The Legacy of Taft-Hartley

Seventy years ago, the Taft-Hartley Act ushered in “right-to-work” laws and imposed draconian restrictions on workers' rights. The labor movement still hasn’t recovered.

Labor leader David Dubinsky gives a speech against the Taft-Hartley bill on May 4, 1947. Kheel Center / Flickr


The current assault on workers’ rights and labor standards is unrelenting. Federal labor policy has been undermined by the Trump administration’s deregulatory fever and deference to low-road employer interests. In the states, the corporate-inspired attack on public sector unionism has spread from Wisconsin to Iowa and beyond.
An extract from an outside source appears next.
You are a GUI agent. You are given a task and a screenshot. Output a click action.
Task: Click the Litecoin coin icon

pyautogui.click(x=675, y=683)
In January, the Supreme Court will hear arguments in Janus vs AFSCME, whose decision will almost certainly allow anti-union public employees to opt out of paying dues and, therefore, evade the costs of negotiating and administering collective bargaining contracts.
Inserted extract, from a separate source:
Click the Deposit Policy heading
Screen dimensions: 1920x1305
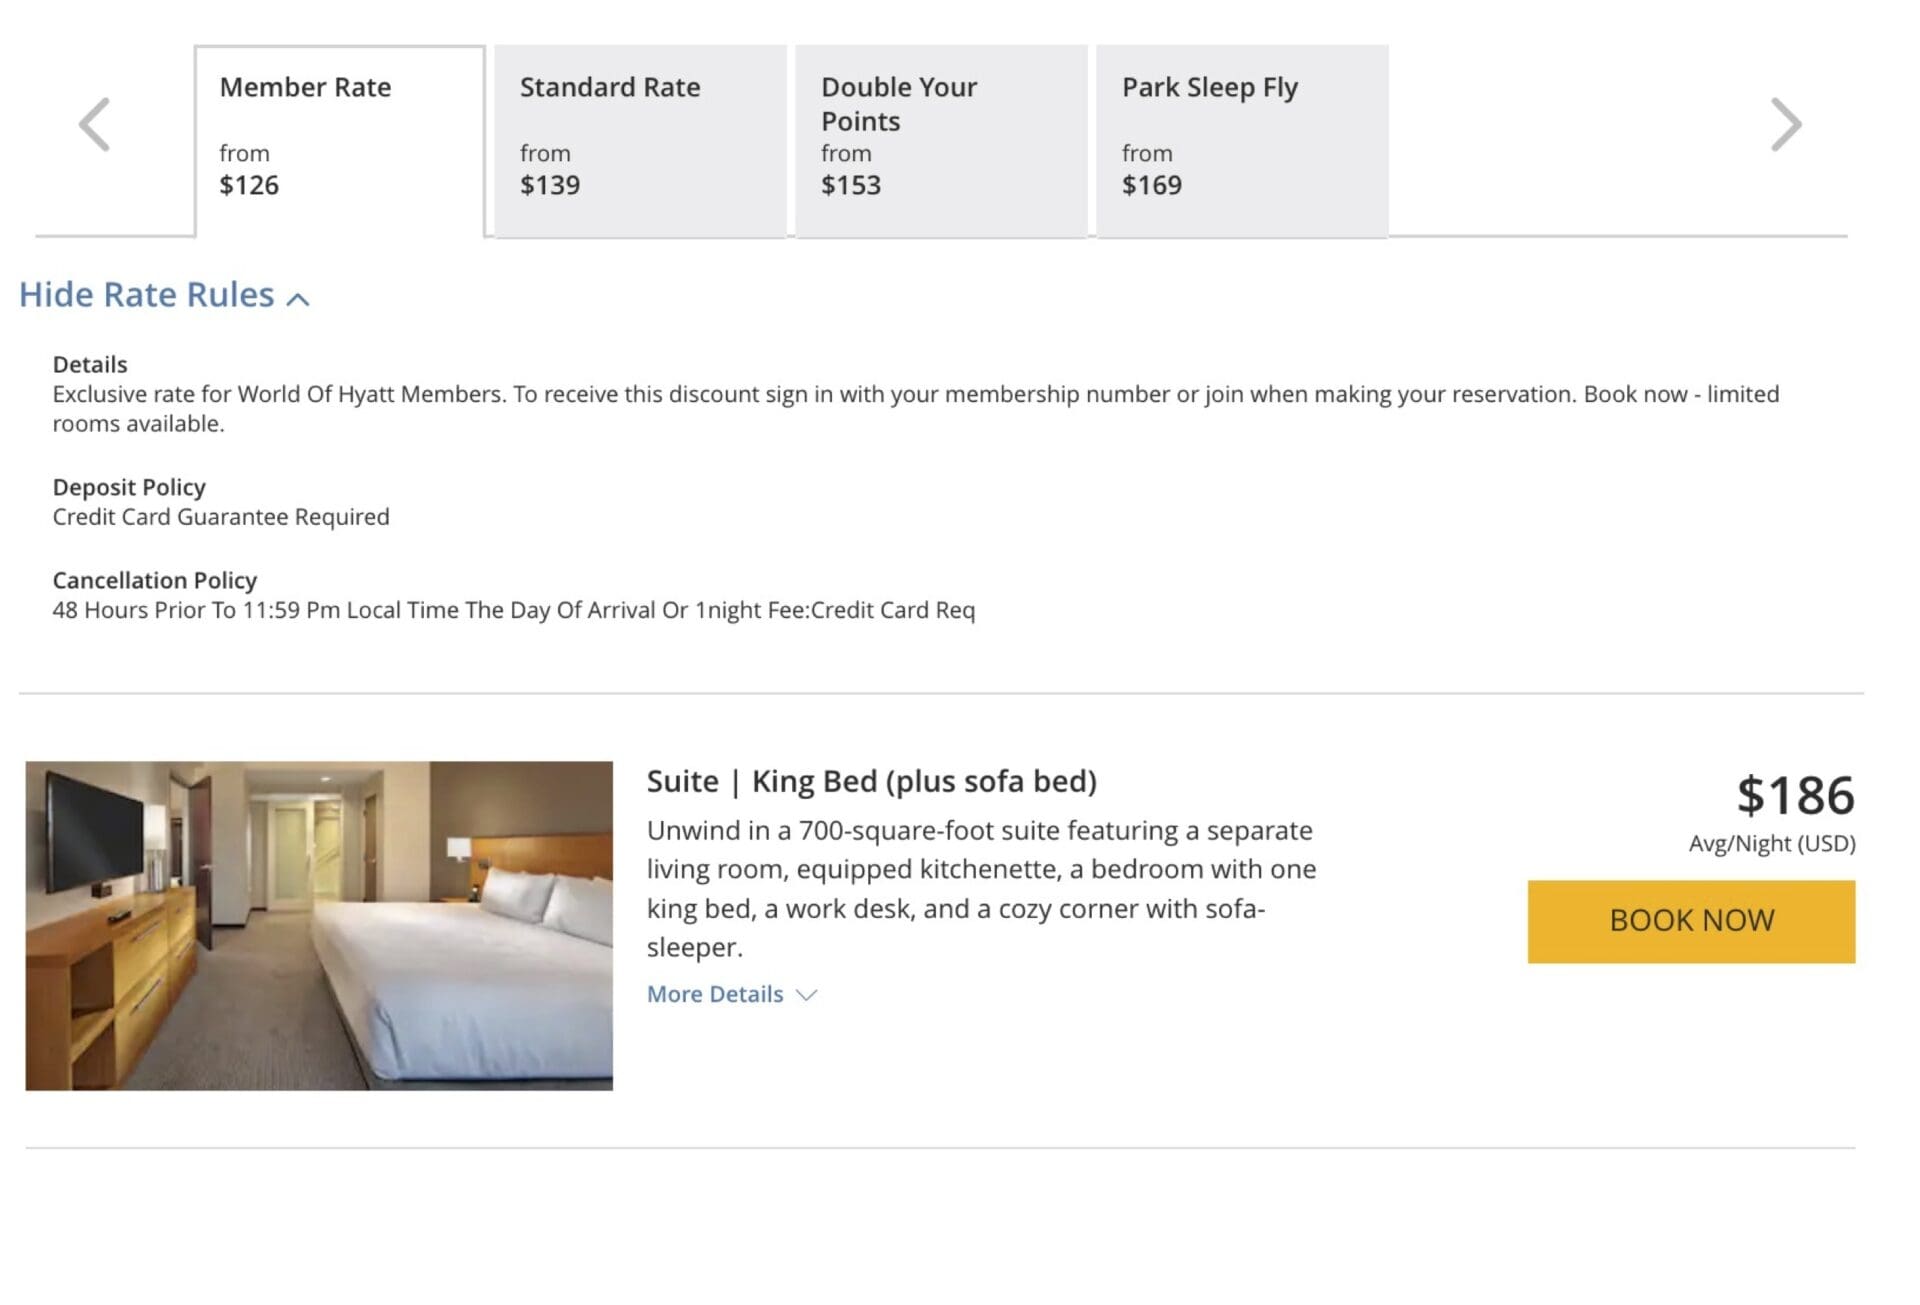(x=129, y=487)
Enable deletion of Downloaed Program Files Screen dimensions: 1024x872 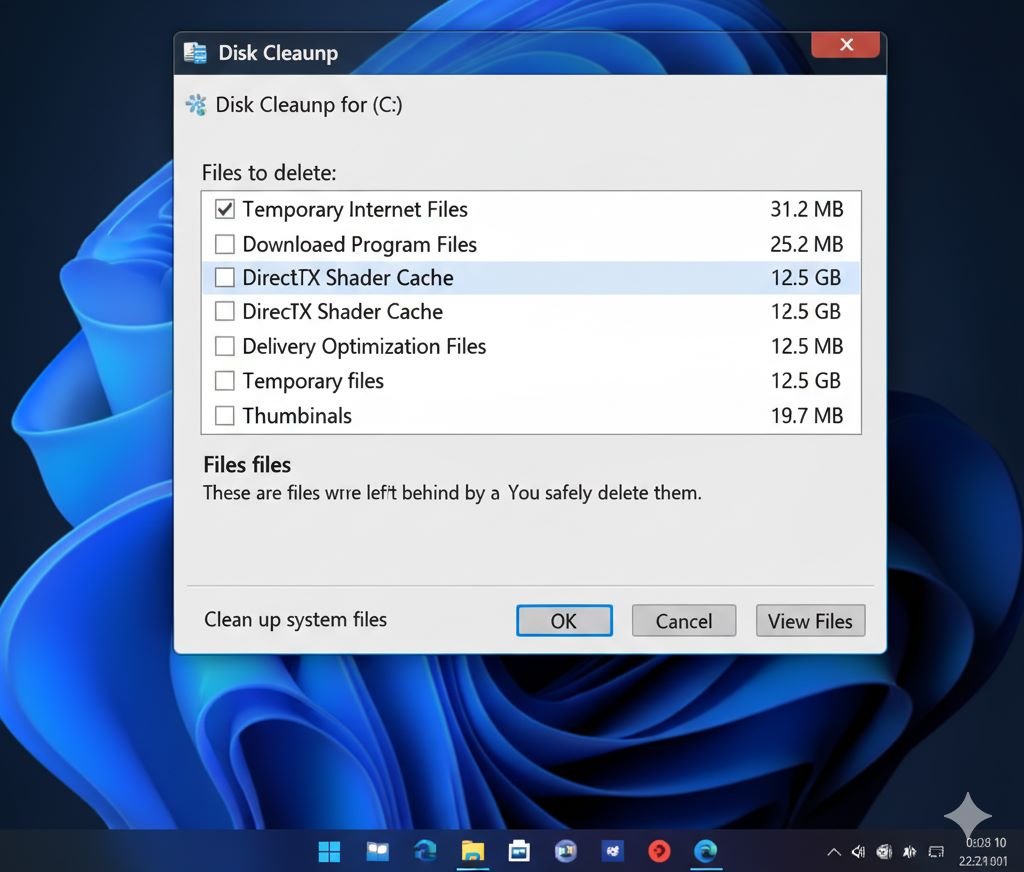point(224,243)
But while the ferocity and pace of this legislative and administrative assault is new, its motives and logic are not. Recent efforts to undermine the democratic and associational rights of public sector workers echo and mimic attacks on private sector workers that began seventy years ago, with the passage of the Taft-Hartley Act in June 1947.

The Law

Taft-Hartley capped a tumultuous decade and a half in US labor relations and labor law.